Agree on the whole meh thing. I don't think journalists care about Google
hurting their publisher's ads, but I do think they care about not pitching a
thinkpiece from 1995...

------
parasubvert
Because PCs and Office productivity software are a niche, and it’s hard to
argue their market leadership in a niche is being illegally exploited to take
over other markets.

What markets? Well, the only one that matters right now is cloud, as it’s
gradually eating the entire enterprise software and hardware industry, with
hundreds of billions of dollars at stake.

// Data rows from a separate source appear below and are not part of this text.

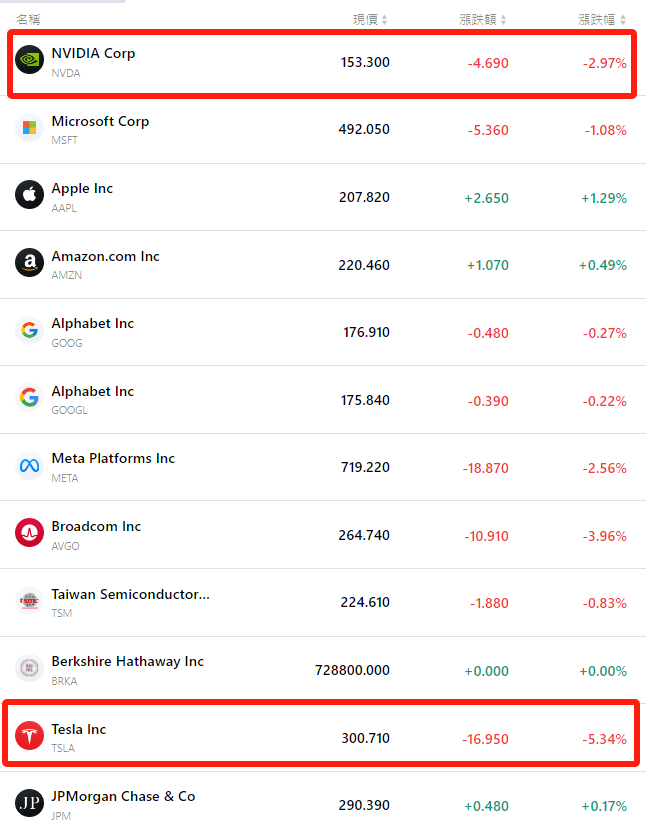
Task: Expand the truncated Taiwan Semiconductor name
Action: 131,594
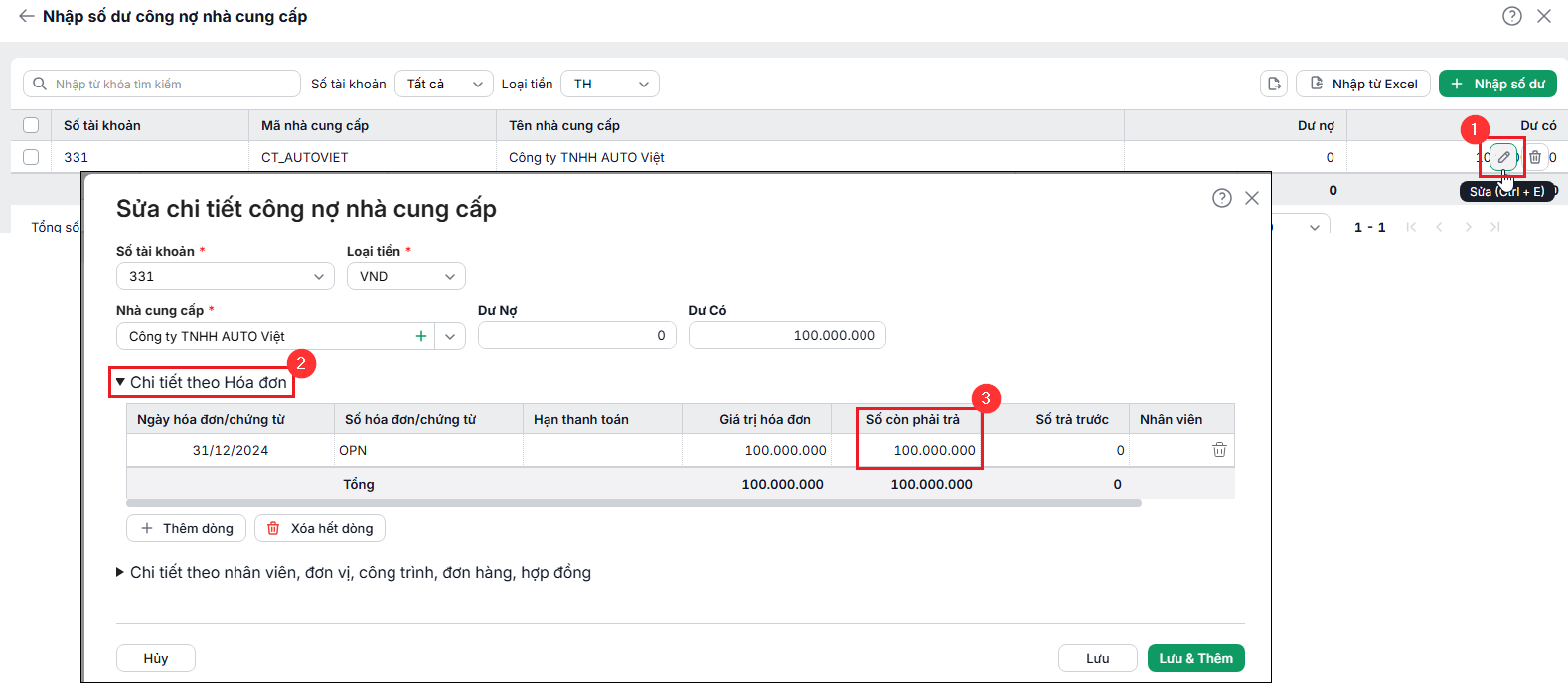
Task: Open the Số tài khoản filter dropdown Tất cả
Action: tap(444, 84)
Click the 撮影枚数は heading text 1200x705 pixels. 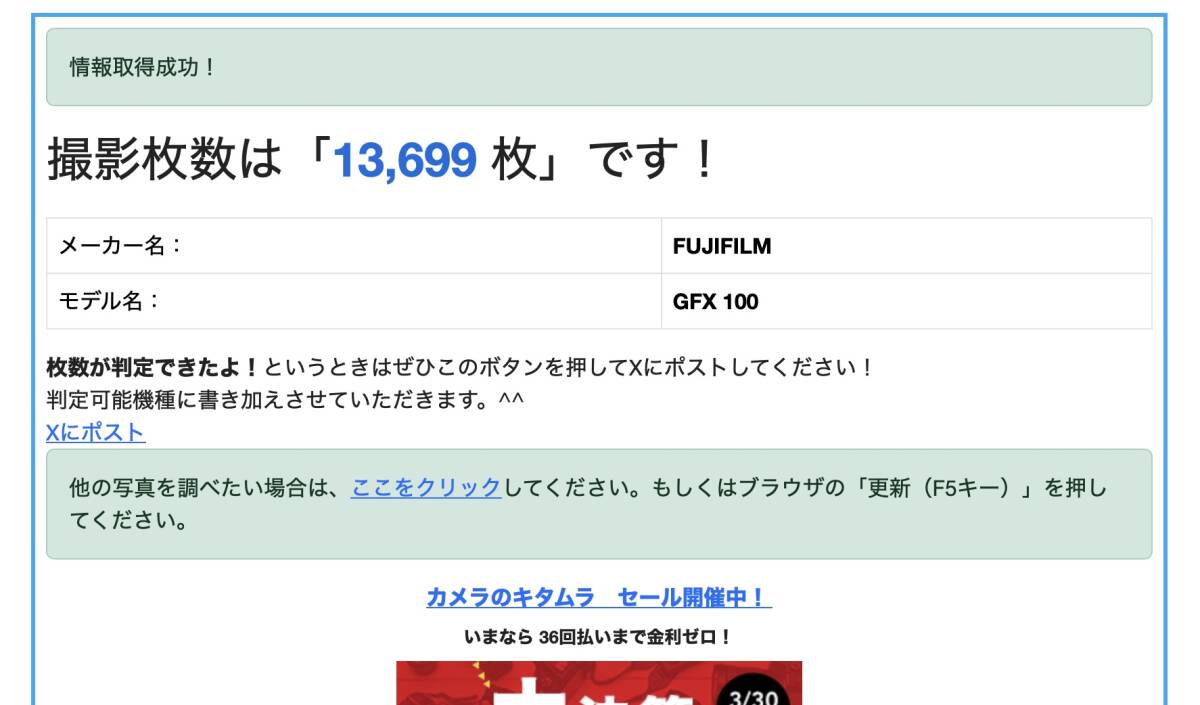point(166,161)
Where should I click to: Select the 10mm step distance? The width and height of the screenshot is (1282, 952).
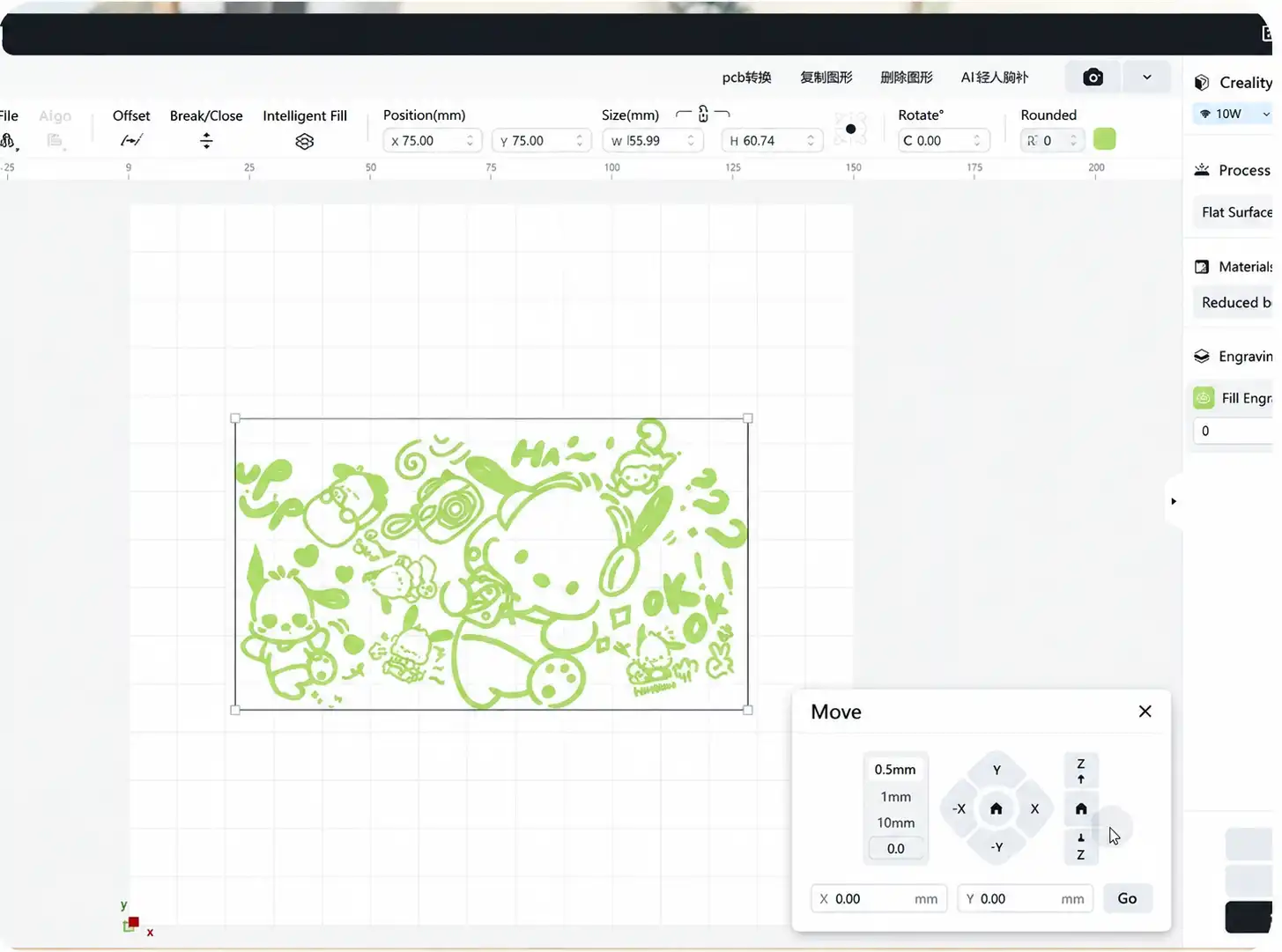pos(895,823)
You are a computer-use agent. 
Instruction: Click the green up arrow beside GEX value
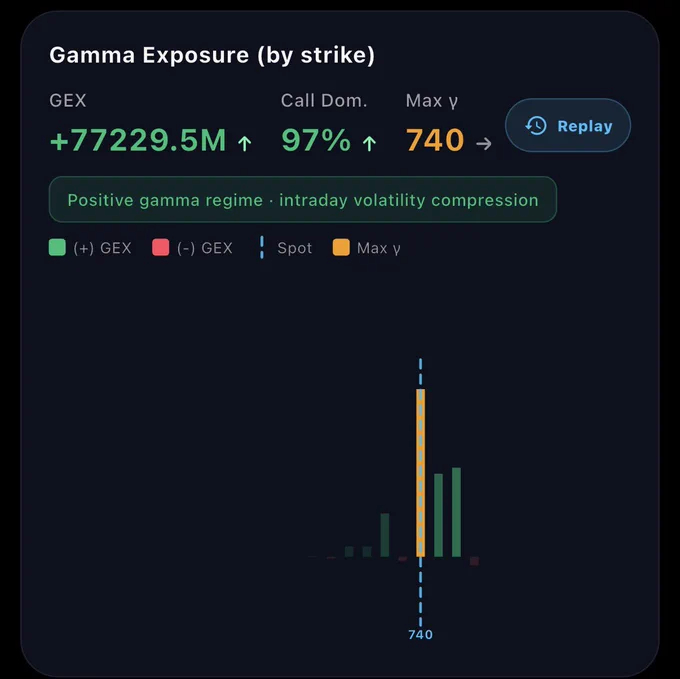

Put another way, Microsoft certainly bought their #2 position in cloud with
Azure by being early to market relative to Google, but also by having a huge
sales field with Microsoft Windows/Office licensing true-ups to use as
discount incentive to buy Azure credits.

Is this illegal? It would be a difficult argument to say so. Given Google’s
position with search and Android, Amazon’s market position in cloud, Microsoft
is a middle pack player everywhere now. Huge, but middle of the pack.

The only argument that holds some water (per this article) is that Microsoft
is big, and big is bad for consumers, therefore, they shouldn’t be big. But
it’s vague and really would depend on the judge hearing the case. Amazon has
the same argument against it as with Microsoft, but it would be hard to prove
they’re harming consumers.

Windows use has very little ability to drive Azure adoption beyond pure
financial sales games - you give me a few percentage points more off Windows
and Office and I’ll buy some of your Azure. That’s common in any sort of
industry transition. Oracle is doing the same thing just very late, with a
questionable service and with less success. IBM too.

What’s interesting is most posters in this thread are still fighting 20 year
old battles. PCs are maybe 27-28% of the market of computing devices these
days. The battle has moved on to cloud services (Amazon being the far away
leader) and mobile devices (mostly setted there too, by Google, though Apple’s
iOS business alone is larger than all of Microsoft).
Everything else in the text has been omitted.